— Start Reading text —

The ASX Corporate Governance Council was formed on 15 August 2002, bringing together 21 groups from disparate business backgrounds and carrying the varying aims and priorities that accompany those constituencies. Despite their differing perspectives, the Council's overriding mission was commonly held: to develop and deliver an industry-wide, supportable and supported framework for corporate governance which could provide a practical guide for listed companies, their investors, the wider market and the Australian community. The size, complexity and operations of companies differ, and so flexibility must be allowed in the structures adopted to optimise individual performance. That flexibility must, however, be tempered by accountability - the obligation to explain to investors why an alternative approach is adopted - the "if not, why not?" obligation. The enhancement of corporate accountability and the adoption of this framework for reporting was a major evolution in corporate governance practice in Australia. The impact on Australian companies must not be underestimated. The ASX Corporate Governance Council is committed to a continuing assessment of the implementation experiences of listed companies and the reactions of investors. This document is not the final and complete guidance - it is offered as guidance only in the sense that any corporate governance regime must be sufficiently flexible to cope with a constantly changing environment. Just as a healthy and robust business environment evolves with circumstances, so too must any guidelines for corporate governance good practice. The ongoing relevance and effectiveness of these guidelines will be periodically reviewed by the ASX Corporate Governance Council. As with the ASX Listing Rules, where the spirit and intention outweighs the letter of the law, so must these guidelines be applied: maintaining an informed and efficient market and preserving investor confidence remain the constant imperatives.

— End Reading text —

Tasks
**A)** According to the governance text, on what date was the ASX Corporate Governance Council formed?
**B)** Name everyone for whom, according to the governance text, the Council's framework was meant to provide a practical guide.
The items after this point have no connection to the governance text.

— Start Entries —

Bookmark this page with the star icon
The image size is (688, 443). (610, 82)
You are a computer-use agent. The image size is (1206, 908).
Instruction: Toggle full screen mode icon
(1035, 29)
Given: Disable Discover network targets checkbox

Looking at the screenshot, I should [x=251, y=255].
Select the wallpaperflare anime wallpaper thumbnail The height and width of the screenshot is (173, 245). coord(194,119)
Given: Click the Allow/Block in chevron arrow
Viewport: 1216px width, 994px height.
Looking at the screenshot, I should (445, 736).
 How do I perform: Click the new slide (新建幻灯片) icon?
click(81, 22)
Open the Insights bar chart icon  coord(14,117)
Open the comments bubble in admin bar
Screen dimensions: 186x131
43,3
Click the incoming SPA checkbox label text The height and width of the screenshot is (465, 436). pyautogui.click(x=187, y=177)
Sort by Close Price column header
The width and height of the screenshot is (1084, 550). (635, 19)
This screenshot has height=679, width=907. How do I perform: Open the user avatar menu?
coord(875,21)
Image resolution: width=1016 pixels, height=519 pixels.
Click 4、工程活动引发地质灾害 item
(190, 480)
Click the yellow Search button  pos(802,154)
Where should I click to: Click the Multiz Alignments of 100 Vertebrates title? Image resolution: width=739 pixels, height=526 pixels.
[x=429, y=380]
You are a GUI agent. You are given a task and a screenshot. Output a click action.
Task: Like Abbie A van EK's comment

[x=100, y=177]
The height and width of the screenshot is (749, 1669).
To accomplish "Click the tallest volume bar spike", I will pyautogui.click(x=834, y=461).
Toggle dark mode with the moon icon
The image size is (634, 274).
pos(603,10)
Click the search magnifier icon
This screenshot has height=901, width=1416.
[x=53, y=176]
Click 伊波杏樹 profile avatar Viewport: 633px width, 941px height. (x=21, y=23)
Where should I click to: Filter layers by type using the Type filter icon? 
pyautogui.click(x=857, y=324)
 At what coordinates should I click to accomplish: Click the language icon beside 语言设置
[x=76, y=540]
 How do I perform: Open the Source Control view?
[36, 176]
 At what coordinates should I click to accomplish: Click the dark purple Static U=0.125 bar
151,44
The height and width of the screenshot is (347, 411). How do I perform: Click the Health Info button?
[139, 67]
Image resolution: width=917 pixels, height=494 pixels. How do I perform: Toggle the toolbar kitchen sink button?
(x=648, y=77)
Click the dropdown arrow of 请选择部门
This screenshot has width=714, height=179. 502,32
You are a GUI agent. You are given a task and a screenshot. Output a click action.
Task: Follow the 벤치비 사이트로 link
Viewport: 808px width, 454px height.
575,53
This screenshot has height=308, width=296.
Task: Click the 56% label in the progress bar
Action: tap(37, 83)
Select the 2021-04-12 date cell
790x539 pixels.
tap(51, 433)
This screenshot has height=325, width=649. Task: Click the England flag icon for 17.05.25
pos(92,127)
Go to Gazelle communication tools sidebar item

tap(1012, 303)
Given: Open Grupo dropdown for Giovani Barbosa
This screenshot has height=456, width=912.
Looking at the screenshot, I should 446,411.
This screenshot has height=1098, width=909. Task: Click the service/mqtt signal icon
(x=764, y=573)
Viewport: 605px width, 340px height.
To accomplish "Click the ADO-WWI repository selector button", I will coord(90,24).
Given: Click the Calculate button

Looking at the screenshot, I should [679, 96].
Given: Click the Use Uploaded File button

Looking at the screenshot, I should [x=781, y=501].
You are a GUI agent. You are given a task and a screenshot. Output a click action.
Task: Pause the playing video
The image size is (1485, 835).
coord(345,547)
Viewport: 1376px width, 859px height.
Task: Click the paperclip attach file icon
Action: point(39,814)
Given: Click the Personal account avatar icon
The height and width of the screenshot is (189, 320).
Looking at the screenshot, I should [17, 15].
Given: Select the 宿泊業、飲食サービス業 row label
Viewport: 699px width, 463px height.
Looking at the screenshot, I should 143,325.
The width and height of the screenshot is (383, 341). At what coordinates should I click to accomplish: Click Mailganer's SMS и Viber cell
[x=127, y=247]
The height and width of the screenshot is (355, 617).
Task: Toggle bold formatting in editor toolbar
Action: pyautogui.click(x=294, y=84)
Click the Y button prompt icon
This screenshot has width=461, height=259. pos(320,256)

— End Entries —

Answers below
**A)** 15 August 2002

**B)** Listed companies, their investors, the wider market and the Australian community.